Exercise input: Begin
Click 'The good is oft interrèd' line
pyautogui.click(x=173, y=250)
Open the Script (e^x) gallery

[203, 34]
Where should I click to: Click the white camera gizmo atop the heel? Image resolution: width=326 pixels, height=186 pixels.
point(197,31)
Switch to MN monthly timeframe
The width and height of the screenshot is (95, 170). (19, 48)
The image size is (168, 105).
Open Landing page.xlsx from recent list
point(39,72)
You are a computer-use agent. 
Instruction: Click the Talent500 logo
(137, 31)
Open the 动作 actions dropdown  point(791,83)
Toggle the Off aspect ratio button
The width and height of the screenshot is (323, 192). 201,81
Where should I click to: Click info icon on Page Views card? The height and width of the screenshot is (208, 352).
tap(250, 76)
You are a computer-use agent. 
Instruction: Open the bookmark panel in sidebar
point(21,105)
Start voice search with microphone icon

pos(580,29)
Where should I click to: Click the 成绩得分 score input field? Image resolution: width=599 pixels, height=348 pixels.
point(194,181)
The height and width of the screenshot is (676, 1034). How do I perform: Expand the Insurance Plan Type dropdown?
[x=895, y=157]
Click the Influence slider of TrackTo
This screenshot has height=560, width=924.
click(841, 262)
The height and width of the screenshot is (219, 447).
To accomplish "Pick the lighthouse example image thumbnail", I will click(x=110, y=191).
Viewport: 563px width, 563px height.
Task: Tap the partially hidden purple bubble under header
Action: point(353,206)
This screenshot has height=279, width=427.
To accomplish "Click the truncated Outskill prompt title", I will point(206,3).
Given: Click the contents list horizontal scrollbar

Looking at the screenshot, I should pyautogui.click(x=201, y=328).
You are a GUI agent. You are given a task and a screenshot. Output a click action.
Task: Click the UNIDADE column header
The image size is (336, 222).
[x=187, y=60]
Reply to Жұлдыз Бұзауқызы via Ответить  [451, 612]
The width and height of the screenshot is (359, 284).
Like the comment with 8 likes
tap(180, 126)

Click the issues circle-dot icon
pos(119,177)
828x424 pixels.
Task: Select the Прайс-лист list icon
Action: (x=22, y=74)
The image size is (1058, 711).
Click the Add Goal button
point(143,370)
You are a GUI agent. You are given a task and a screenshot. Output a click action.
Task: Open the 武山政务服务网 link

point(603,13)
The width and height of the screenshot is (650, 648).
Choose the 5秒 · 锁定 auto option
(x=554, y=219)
Exercise input: End
_Aim of the task_:
Every record needs to be written out again, exactly as it was given.

_Written response_:
Click 'The good is oft interrèd' line
pyautogui.click(x=173, y=250)
Open the Script (e^x) gallery

[203, 34]
Where should I click to: Click the white camera gizmo atop the heel? Image resolution: width=326 pixels, height=186 pixels.
point(197,31)
Switch to MN monthly timeframe
The width and height of the screenshot is (95, 170). (19, 48)
The image size is (168, 105).
Open Landing page.xlsx from recent list
point(39,72)
You are a computer-use agent. 
Instruction: Click the Talent500 logo
(137, 31)
Open the 动作 actions dropdown  point(791,83)
Toggle the Off aspect ratio button
The width and height of the screenshot is (323, 192). 201,81
Where should I click to: Click info icon on Page Views card? The height and width of the screenshot is (208, 352).
tap(250, 76)
You are a computer-use agent. 
Instruction: Open the bookmark panel in sidebar
point(21,105)
Start voice search with microphone icon

pos(580,29)
Where should I click to: Click the 成绩得分 score input field? Image resolution: width=599 pixels, height=348 pixels.
point(194,181)
The height and width of the screenshot is (676, 1034). How do I perform: Expand the Insurance Plan Type dropdown?
[x=895, y=157]
Click the Influence slider of TrackTo
This screenshot has height=560, width=924.
click(841, 262)
The height and width of the screenshot is (219, 447).
To accomplish "Pick the lighthouse example image thumbnail", I will click(x=110, y=191).
Viewport: 563px width, 563px height.
Task: Tap the partially hidden purple bubble under header
Action: point(353,206)
This screenshot has height=279, width=427.
To accomplish "Click the truncated Outskill prompt title", I will point(206,3).
Given: Click the contents list horizontal scrollbar

Looking at the screenshot, I should pyautogui.click(x=201, y=328).
You are a GUI agent. You are given a task and a screenshot. Output a click action.
Task: Click the UNIDADE column header
The image size is (336, 222).
[x=187, y=60]
Reply to Жұлдыз Бұзауқызы via Ответить  [451, 612]
The width and height of the screenshot is (359, 284).
Like the comment with 8 likes
tap(180, 126)

Click the issues circle-dot icon
pos(119,177)
828x424 pixels.
Task: Select the Прайс-лист list icon
Action: (x=22, y=74)
The image size is (1058, 711).
Click the Add Goal button
point(143,370)
You are a GUI agent. You are given a task and a screenshot. Output a click action.
Task: Open the 武山政务服务网 link

point(603,13)
The width and height of the screenshot is (650, 648).
Choose the 5秒 · 锁定 auto option
(x=554, y=219)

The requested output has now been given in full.